### REQUIRED ACTION
Only the tail of the listing is wanted: the line containing "Image resolution: width=1024" and all after it, repeated exactly, pictures omitted.

ENTRIES PROVIDED Start Marker

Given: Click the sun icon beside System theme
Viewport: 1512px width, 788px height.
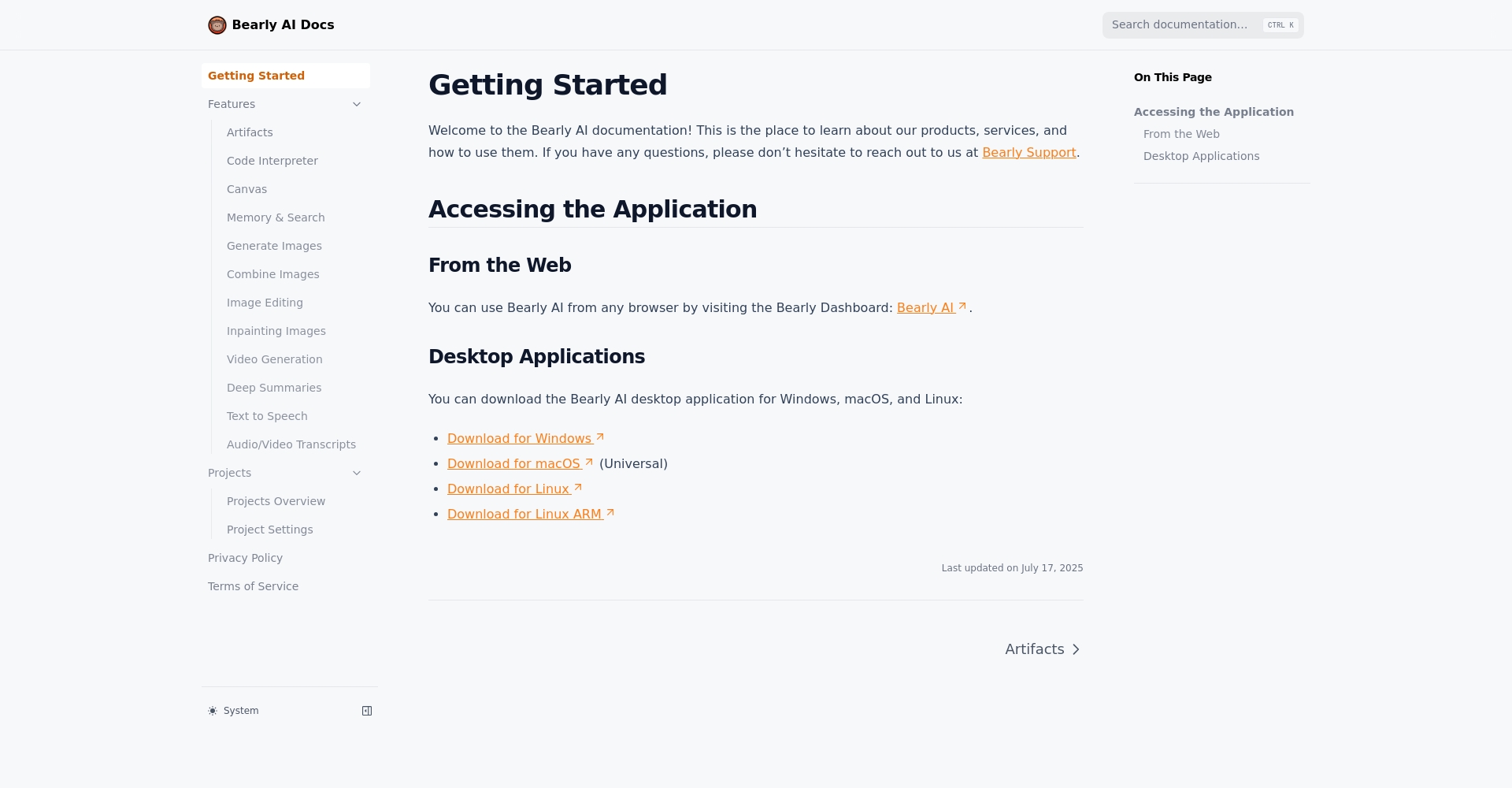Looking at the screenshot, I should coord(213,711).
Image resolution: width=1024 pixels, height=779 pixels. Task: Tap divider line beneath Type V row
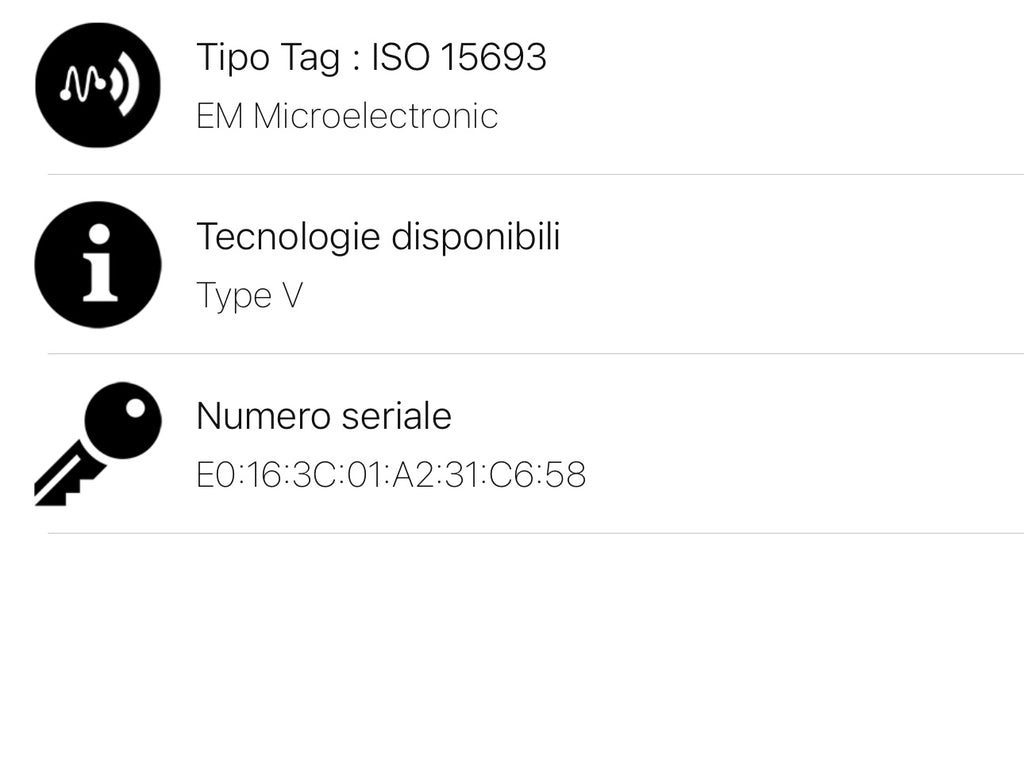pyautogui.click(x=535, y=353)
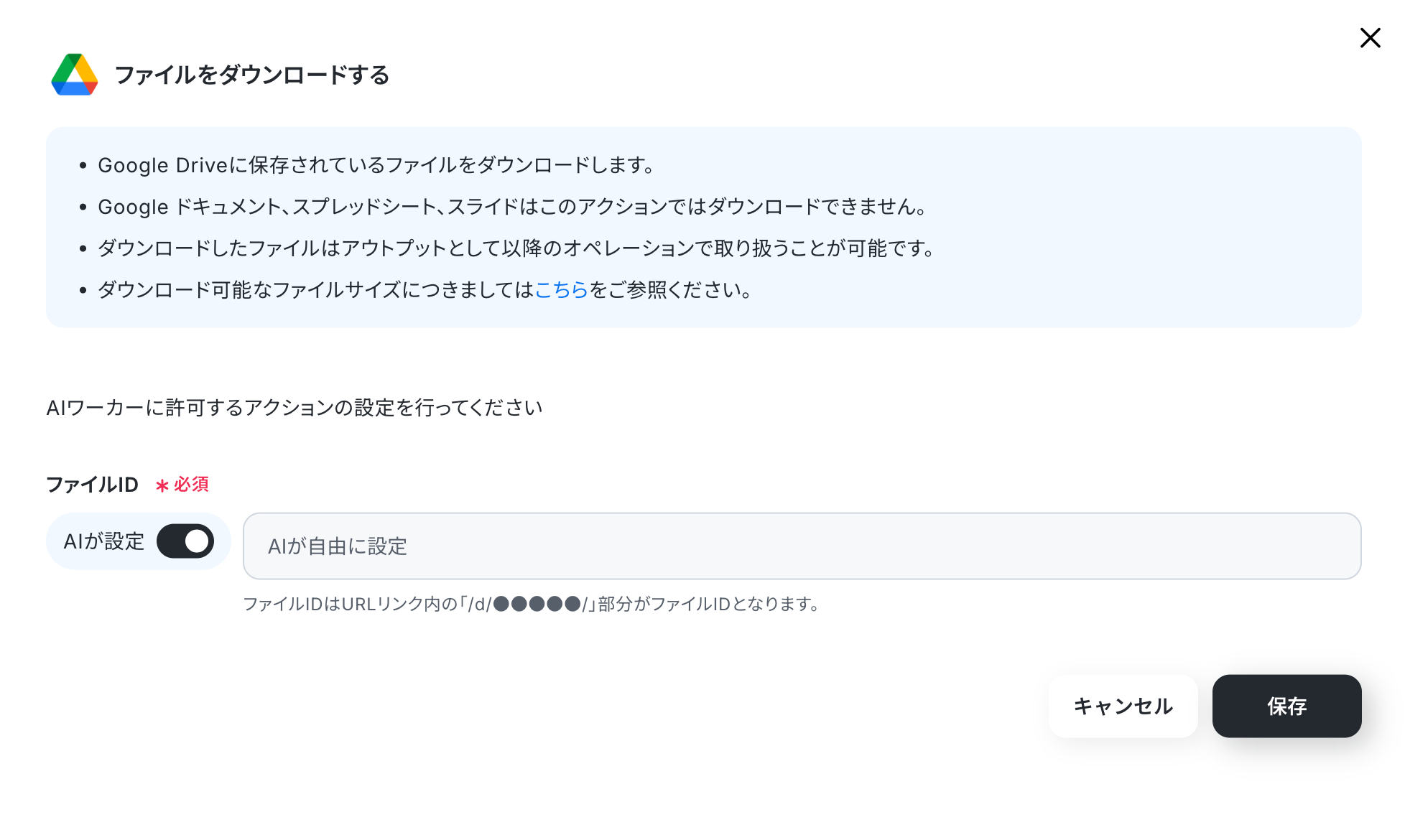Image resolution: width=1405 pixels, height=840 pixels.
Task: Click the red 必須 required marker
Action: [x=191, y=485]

ENTRIES PROVIDED End Marker

### WRITTEN SOLUTION
Image resolution: width=1024 pixels, height=779 pixels. Task: Tap divider line beneath Type V row
pyautogui.click(x=535, y=353)
Image resolution: width=1405 pixels, height=840 pixels.
Task: Click the red 必須 required marker
Action: [x=191, y=485]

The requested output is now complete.